O guerreiro olha para cima, implorando e espantado, para a jovem que o está decapitando, uma explosão de violência sobre tela que pode ser uma obra-prima de Caravaggio... ou uma mera cópia.
O mistério talvez será desvendado nesta quinta-feira (28) durante a apresentação em uma galeria londrina, após dois anos de restauração, desta pintura da Renascença que alguns consideram como a última grande obra do gênio milanês.
A tela de 144x173 centímetros, que representa o episódio bíblico de Judite decapitando o general assírio Holofernes para defender a cidade de Betulia, foi descoberta em 2014 em um loft da cidade francesa de Toulouse, uma descoberta considerada "muito importante" pelo Ministério da Cultura da França.
Michelangelo Merisi da Caravaggio mencionou a existência de um trabalho semelhante em uma carta para um amigo. Mas a atribuição de pinturas ao mestre, que morreu aos 38 anos em 1610, é muito complicada porque ele não assinava seus trabalhos e porque os mesmos eram copiados com frequência.
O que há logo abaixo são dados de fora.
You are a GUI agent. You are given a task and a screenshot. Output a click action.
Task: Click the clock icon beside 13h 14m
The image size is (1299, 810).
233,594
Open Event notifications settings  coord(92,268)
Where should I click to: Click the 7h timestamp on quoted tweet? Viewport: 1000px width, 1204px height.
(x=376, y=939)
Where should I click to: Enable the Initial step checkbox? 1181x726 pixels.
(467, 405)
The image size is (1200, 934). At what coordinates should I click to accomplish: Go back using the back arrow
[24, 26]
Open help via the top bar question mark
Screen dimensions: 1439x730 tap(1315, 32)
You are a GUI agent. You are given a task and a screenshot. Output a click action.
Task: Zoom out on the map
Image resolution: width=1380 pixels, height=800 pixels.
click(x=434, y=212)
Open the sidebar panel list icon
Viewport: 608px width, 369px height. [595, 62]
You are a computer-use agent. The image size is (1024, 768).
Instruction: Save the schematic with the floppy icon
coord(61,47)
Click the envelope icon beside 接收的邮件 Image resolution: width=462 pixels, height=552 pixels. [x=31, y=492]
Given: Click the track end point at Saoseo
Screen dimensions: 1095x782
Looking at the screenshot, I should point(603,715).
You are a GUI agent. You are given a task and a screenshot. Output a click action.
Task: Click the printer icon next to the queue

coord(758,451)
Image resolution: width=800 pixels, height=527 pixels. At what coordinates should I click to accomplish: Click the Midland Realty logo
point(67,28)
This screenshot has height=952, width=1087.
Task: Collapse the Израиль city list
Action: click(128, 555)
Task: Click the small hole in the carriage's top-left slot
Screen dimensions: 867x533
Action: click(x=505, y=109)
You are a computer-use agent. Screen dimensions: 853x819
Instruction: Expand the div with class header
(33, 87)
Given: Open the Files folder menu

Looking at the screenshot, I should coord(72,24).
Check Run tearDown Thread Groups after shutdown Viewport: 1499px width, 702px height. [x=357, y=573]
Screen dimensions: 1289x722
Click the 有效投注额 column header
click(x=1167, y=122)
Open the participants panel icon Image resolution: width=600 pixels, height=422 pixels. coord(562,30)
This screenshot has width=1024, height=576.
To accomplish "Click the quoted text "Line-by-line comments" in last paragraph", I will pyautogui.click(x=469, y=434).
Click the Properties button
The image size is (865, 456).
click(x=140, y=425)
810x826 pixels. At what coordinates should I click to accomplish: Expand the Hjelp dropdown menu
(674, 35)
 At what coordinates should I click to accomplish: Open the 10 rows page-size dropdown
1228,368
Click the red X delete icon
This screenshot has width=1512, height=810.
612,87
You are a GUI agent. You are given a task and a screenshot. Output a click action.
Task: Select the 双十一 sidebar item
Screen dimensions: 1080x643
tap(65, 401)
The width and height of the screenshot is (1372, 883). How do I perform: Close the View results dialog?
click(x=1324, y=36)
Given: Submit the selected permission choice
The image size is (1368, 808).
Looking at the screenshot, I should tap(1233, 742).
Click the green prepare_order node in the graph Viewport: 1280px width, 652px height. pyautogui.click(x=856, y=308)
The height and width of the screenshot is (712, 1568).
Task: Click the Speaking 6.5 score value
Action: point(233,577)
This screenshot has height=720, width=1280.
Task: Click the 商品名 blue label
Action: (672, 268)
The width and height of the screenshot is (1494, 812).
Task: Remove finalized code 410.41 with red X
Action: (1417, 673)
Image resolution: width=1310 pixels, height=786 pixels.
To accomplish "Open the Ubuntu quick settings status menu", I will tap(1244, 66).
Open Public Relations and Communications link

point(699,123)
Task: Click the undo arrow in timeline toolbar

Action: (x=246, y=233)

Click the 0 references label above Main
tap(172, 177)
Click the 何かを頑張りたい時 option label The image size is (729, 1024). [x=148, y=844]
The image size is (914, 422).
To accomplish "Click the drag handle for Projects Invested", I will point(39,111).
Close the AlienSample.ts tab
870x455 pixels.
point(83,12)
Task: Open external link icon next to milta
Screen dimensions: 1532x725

Caravaggio já tem um trabalho intitulado Judite e Holfernes, que pintou em 1598 e é muito diferente do encontrado na França.
Os proprietários do quadro recorreram a um especialista francês, Eric Turquin, que está convencido de que se trata de um Caravaggio.
Outro especialista mundialmente conhecido do pintor italiano, Nicola Spinosa, afirmou em 2016 que também via nessa obra "um Caravaggio autêntico".
— É de uma qualidade excepcional e corresponde ao período mais importante do artista, por volta de 1605, época em que ele melhor traduz na pintura o drama dos homens — acrescentou.
Outros conhecedores da obra de Caravaggio, entretanto, estão menos convencidos e atribuem essa pintura a Louis Finson, um pintor flamengo (1580-1617) que foi seu contemporâneo e copista.
Em todo o caso, a obra não entrará para nenhuma coleção do Estado francês. Depois de declarar a obra um tesouro nacional, o que impediu a sua venda no exterior até novembro de 2018, o governo deixou passar o prazo de 30 meses para poder adquiri-lo.
A falta de certeza sobre a autenticidade ou o alto valor estimado (120 milhões de euros, cerca de R$ 511 milhões) da pintura poderia ter influenciado a decisão do Estado de não adquiri-la, num momento em que o orçamento dos museus é limitado.
O trabalho poderá ser leiloado no final da próxima primavera (boreal), segundo a empresa especializada no mercado de arte Artprice, em uma venda organizada pelo especialista Eric Turquin em Toulouse, após uma turnê no exterior.